CTK School continues its commitment to reconciliation

​At Christ the King School, we are proud to have students and teachers from Aboriginal and Torres Strait Islander families, who share their cultures with our community. ​​​

“During National Reconciliation Week our diverse community comes together to acknowledge the histories, cultures and contributions of Aboriginal and Torres Strait Islander Peoples,” Principal Damien Sullivan says.

“We are committed to walking the journey of reconciliation and do this in tangible ways.”

This year, CTK School’s Year 1 Blue students led the Assembly in recognition of National Sorry Day on Friday, 26 May.  While on Friday, 2 June, our Year 1 Red students led the School's National Recognition Week Assembly.

“We have also been fortunate to have Western Gugu Yalanji Jaradama Jalbu and Woppaburra Konomi woman – and CTK School parent – Dr Ruth Link join our teachers to share insights into Aboriginal and Torres Strait Islander culture and law, and how we can support students and their families,” Mr Sullivan says.

Ms Link is also a Butchella Woman from Fraser Island and a Torres Strait woman from Moa Island. She is the Chairperson of the Mitchell River Traditional Custodian Advisory Group and Secretary of Jarradama Warra Western Yalanji Corporation working with her clan to return to Country and have a strong presence across north, south, east and west boundaries.

Christ the King School has a long commitment to indigenous culture and the needs of Aboriginal and Torres Strait Islander students.
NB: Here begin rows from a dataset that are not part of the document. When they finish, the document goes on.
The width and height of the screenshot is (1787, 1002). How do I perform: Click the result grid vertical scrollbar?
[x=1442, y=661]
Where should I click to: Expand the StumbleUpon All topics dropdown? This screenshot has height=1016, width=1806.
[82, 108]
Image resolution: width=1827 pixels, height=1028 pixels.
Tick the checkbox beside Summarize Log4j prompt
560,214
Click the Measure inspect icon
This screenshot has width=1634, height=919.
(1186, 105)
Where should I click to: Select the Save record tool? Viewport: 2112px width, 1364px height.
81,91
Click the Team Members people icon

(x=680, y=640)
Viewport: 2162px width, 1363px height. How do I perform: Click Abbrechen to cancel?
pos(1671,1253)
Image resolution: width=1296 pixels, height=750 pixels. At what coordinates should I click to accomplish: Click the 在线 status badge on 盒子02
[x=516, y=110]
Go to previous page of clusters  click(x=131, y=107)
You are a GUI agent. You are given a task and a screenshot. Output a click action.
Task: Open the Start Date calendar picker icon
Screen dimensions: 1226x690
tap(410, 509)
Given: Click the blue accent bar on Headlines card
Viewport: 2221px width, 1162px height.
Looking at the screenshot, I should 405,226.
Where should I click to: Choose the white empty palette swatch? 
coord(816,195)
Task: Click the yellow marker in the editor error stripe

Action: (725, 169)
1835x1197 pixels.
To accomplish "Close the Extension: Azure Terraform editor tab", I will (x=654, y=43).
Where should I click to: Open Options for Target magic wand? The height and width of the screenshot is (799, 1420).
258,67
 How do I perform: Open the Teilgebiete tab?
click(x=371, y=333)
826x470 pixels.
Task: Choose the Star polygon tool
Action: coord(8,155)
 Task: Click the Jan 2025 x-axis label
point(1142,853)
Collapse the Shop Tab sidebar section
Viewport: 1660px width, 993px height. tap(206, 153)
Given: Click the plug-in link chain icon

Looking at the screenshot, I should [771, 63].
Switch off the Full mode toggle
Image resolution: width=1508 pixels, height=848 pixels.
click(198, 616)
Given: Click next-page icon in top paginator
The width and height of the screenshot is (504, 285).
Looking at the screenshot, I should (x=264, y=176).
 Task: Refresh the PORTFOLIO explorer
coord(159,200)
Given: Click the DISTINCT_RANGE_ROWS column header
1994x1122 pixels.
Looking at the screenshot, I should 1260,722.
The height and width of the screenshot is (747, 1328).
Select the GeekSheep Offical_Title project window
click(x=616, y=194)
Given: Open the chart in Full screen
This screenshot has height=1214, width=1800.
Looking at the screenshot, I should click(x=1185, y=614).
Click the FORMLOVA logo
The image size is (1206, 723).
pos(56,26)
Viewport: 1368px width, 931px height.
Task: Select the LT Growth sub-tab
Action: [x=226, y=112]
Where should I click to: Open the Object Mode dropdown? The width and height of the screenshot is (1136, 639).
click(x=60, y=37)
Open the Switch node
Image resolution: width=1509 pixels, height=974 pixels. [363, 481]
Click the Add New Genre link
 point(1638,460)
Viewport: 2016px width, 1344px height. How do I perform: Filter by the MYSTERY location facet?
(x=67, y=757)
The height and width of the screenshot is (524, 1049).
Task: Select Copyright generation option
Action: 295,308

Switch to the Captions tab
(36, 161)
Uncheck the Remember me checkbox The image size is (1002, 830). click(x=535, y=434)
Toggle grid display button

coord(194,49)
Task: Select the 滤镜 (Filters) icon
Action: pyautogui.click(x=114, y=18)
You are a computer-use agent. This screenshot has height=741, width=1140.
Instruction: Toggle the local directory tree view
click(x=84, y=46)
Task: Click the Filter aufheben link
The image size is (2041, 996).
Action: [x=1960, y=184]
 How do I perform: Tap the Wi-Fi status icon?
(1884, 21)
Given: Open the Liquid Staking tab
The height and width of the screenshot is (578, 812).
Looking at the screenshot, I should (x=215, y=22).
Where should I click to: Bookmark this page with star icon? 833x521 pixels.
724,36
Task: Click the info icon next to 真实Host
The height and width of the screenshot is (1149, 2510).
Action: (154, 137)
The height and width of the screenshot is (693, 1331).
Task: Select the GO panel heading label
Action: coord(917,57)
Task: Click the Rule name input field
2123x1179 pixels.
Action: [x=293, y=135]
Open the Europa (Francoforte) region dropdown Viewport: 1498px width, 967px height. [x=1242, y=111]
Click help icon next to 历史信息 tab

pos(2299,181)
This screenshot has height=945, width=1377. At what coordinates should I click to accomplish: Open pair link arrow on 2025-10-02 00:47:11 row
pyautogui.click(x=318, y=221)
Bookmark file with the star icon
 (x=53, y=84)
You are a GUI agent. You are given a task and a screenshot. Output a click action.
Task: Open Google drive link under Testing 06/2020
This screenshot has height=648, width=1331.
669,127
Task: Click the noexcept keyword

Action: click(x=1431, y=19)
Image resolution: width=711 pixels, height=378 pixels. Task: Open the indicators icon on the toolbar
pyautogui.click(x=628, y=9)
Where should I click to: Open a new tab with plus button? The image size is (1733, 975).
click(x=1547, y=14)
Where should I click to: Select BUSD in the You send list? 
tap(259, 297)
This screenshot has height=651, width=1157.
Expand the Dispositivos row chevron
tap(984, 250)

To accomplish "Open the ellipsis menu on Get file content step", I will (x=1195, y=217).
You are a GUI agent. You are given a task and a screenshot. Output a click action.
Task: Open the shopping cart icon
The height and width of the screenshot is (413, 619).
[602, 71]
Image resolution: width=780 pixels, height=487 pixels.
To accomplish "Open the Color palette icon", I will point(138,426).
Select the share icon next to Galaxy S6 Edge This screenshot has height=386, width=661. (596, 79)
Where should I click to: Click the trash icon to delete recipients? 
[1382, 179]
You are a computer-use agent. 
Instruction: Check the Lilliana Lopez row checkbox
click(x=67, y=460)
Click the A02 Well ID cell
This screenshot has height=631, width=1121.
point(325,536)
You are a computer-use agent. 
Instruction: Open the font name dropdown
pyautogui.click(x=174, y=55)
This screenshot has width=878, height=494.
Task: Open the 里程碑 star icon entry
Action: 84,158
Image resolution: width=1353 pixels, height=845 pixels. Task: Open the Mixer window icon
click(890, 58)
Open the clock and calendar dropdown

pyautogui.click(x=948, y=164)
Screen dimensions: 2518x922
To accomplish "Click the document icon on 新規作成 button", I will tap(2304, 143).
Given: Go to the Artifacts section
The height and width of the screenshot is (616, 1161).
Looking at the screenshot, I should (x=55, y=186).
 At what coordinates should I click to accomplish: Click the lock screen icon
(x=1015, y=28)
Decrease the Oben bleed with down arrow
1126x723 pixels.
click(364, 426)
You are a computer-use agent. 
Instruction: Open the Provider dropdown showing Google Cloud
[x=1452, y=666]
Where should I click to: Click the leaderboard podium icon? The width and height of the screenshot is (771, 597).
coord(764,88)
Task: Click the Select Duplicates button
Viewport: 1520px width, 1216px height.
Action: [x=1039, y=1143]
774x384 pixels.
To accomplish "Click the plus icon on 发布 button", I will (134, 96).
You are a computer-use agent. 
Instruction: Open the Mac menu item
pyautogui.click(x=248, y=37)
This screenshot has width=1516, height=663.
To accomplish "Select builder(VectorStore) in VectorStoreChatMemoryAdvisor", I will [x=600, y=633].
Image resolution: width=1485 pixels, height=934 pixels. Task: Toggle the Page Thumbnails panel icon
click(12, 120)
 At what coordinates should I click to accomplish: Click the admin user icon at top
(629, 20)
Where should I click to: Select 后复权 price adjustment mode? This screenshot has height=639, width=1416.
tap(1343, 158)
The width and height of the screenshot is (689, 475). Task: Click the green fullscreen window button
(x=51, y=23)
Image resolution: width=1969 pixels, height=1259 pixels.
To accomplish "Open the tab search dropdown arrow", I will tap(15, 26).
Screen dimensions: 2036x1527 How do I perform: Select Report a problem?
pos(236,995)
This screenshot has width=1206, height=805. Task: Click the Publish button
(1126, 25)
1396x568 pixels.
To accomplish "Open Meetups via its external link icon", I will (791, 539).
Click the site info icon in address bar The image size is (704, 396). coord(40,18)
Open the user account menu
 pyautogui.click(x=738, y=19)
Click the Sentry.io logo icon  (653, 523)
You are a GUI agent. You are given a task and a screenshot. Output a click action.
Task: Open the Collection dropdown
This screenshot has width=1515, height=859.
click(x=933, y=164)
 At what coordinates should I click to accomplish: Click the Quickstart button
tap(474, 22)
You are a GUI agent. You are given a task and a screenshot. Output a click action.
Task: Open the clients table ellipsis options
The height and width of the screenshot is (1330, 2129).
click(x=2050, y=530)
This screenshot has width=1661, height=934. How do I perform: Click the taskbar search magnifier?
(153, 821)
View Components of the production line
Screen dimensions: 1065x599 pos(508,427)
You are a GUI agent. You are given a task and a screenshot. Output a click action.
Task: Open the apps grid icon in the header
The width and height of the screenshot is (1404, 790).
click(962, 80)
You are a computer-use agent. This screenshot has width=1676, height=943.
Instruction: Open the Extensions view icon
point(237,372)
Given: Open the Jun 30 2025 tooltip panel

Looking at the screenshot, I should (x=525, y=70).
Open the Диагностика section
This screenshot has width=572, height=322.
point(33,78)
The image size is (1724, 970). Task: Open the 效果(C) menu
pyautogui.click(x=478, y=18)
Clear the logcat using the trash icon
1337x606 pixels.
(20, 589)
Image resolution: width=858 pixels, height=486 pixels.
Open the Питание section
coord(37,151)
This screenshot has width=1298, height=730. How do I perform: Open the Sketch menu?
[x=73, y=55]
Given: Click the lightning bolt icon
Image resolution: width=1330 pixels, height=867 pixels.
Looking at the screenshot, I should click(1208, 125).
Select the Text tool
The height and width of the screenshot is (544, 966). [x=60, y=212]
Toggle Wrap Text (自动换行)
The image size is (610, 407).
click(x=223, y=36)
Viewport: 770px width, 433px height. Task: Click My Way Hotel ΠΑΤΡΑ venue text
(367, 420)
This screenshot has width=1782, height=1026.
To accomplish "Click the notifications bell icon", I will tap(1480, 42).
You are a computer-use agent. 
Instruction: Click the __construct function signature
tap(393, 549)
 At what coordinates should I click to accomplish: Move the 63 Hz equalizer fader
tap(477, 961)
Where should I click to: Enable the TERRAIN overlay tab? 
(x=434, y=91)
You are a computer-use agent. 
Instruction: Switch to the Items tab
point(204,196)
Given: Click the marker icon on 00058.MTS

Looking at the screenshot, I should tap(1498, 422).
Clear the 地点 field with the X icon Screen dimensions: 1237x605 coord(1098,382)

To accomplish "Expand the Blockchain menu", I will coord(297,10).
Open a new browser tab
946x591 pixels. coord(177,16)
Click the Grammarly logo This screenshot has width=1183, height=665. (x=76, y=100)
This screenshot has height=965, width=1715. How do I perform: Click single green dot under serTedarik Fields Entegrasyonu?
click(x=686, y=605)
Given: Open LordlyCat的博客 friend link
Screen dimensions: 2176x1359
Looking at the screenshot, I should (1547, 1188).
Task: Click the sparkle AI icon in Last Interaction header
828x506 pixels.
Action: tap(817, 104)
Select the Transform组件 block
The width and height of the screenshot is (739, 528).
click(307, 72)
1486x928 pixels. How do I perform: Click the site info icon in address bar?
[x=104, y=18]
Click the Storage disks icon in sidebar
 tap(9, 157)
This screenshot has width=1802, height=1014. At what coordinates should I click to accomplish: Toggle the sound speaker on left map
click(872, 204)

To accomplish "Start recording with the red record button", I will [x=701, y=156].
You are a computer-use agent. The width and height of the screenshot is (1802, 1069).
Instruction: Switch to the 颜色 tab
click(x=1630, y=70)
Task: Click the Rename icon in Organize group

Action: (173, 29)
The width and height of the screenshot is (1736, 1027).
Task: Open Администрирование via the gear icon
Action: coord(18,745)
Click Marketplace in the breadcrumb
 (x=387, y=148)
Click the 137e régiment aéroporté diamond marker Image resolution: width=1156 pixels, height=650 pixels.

The ​​​school of all 'nations' – where people come first

In July 1983, Christ the King School began an enrolment drive for indigenous students. With no strategy to follow, the school broke new, and emotive, ground. 

By the early 1990s, more than 120 Aboriginal and Torres Strait Islander children had studied at Christ the King School. Many of the children spent up to three hours a day travelling to and from school, passing up to 20 primary schools along the way.

Then-principal Mr Dick Aylward said it was a sign of parental support for the program.

In an article published in The Catholic Leader in July 1993, it was highlighted that Aboriginal students attending the school were able to share Dreaming stories, overcoming literary biases of Anglo-Saxon texts of the day.

Teacher aides and liaison officers were employed to bridge the gaps and provide support, which included linking into family networks and making home school liaison visits.

Christ the King School continues to work proactively work with Aboriginal and Torres Strait Islander families today. 

​​Long commitment to indigenous cultures continues

The School’s long commitment to indigenous culture continued through the ‘90s. Today, Christ the King School students recognise and celebrate NAIDOC Week, National Sorry Day and Reconciliation Week with special assemblies and activities.

“Christ the King School is proud to have an amazing school with an inclusive, diverse and respectful community of learners,” Mr Sullivan says.